Identifying specimens by tracking a species-specific DNA component ("barcode") is an invaluable technique for tracking organisms like fungi that spend most (or all) of their life cycles in a microbial stage. Yet researchers have selected DNA barcodes for only a small fraction of described fungal species. While everybody agrees that DNA barcodes must be associated with well-preserved, and accurately described, vouchered specimens (possibly types or holotypes), there is a deep schism in the scientific community about which specimens qualify as being "good enough" to provide a DNA barcode.
One side is pushing for DNA barcodes to be provided only by academic experts in the field, while the other side, which I represent, supports a larger-scale effort through which reasonably well-curated collections may provide the vouchers for DNA barcodes. With an estimated 600,000 undescribed species, and assuming 5,000 taxonomists (a huge overestimate of mycologists with some training in taxonomy worldwide), bridging the gap in knowledge within 40 years would require everyone to classify 120 species during their career. That relies on a ridiculously hopeful estimate of 15,000 new descriptions per year. Between 1980 and 2000, "only" 1,100 species were described per year, as reported by Bruce Barcott in The New York Times in September 2004.
In a recently published paper, my colleagues and I describe an alternative approach that would help fill the gap in knowledge. We sampled every one of the 6,000 taxa present in a fungal collection, extracted DNA from them, and attempted to generate a DNA barcode for each. The collection, housed in the Museum of Natural History in Venice, has a peculiarity: amateur mycologists collected 95 percent of the specimens, and the collection is entirely curated by non-academic volunteers.
In the end, we submitted over 1,100 internal transcribed spacer (ITS) DNA barcode sequences to the National Institutes of Health's (NIH) GenBank, and are still analyzing about 400 more. With the help of two leading taxonomy institutions (Centraalbureau voor Schimmelcultures in the Netherlands and NIH's National Center for Biotechnology Information), we analyzed the quality of the data with an approach that we describe in detail in our paper.
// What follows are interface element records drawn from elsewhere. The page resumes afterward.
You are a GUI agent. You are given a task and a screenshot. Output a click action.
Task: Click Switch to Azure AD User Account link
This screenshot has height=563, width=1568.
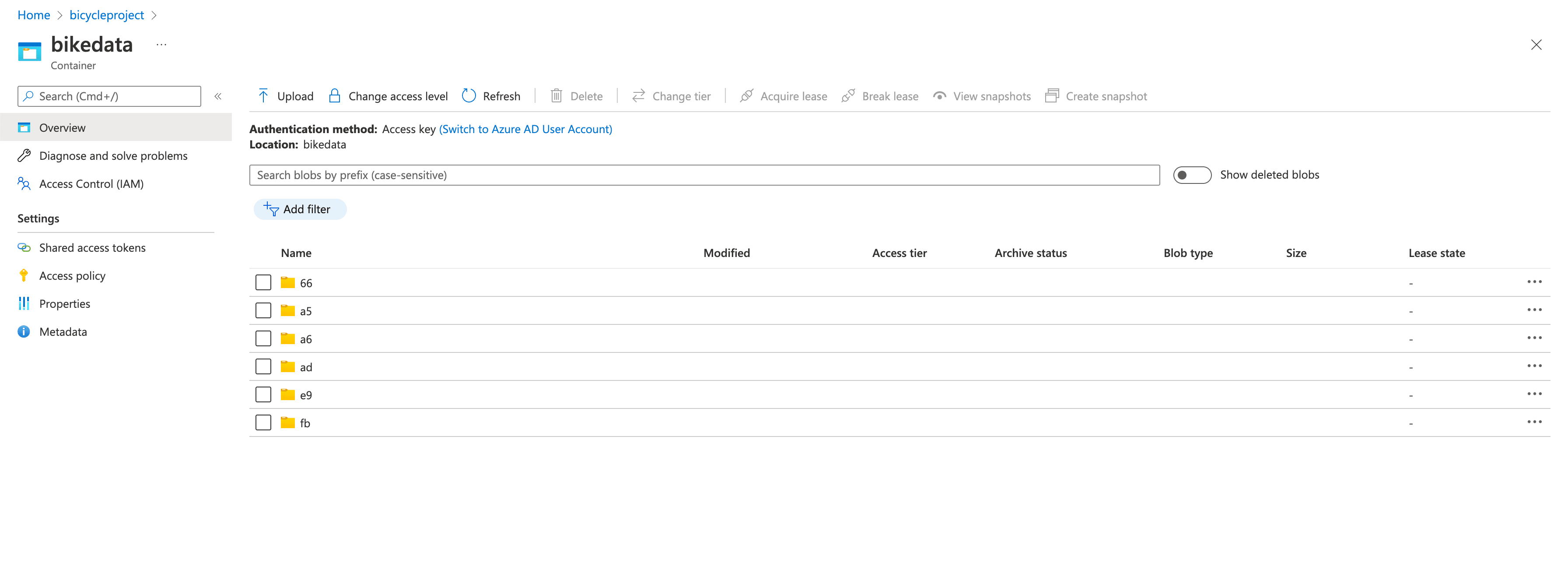[x=525, y=129]
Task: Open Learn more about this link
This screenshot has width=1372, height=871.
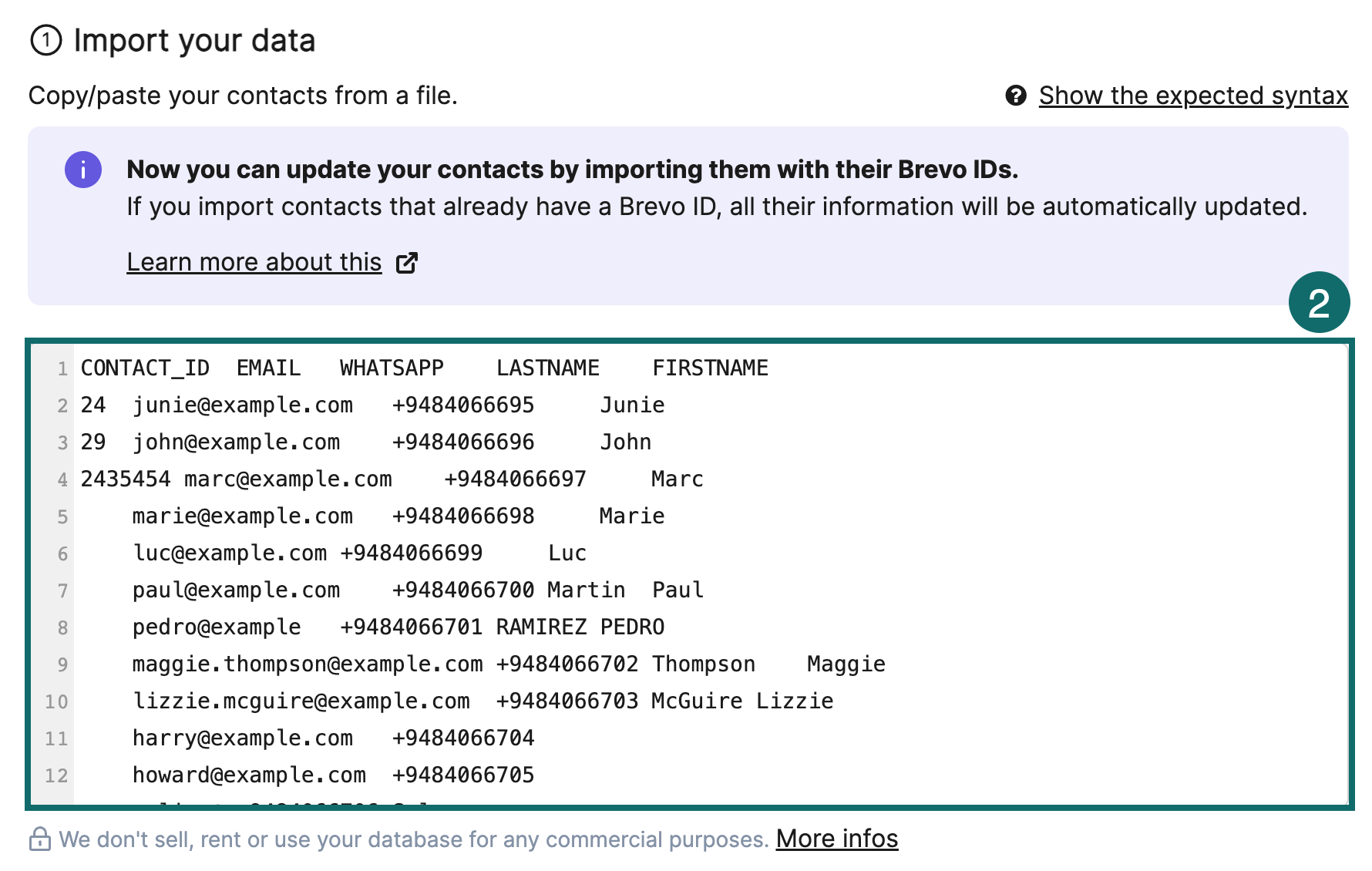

Results showed that less than 5 percent of the samples were grossly misidentified, and another 5 percent had minor potential misclassification issues. Therefore, out of a total of 1,500 samples, 1,350 barcodes could be generated with good quality for vouchered specimens. This was done by a single mycologist working part-time on a project over about six years, using traditional (not next-generation) sequencing techniques.
The method we described further allows us to pinpoint problems and has already triggered a revision of the most problematic groups housed in the Venice collection. Granted, Italy has one of the most solid traditions in the world for macrofungal (i.e. mushroom) classification, and the collection is the official outlet of the largest amateur mycological association in the world (Associazione Micologica Bresadola), which includes over 13,000 current members. However, many other countries have comparable "amateur" expertise.
It is time we as academicians, and the agencies that fund us, leave our ivory towers and generate true synergy with peers whose knowledge is, not unlike ours, a true calling. Error rates by specialists currently involved in submitting sequences have been estimated to be around 20 percent. So, actually, working with amateur mycologists may reduce that error rate by half and allow for an order of magnitude increase in the speed at which we bridge the gap in knowledge on fungal taxonomy. It is time for "citizen basic science" to be embraced.
The views expressed are those of the author and do not necessarily reflect the views of the publisher.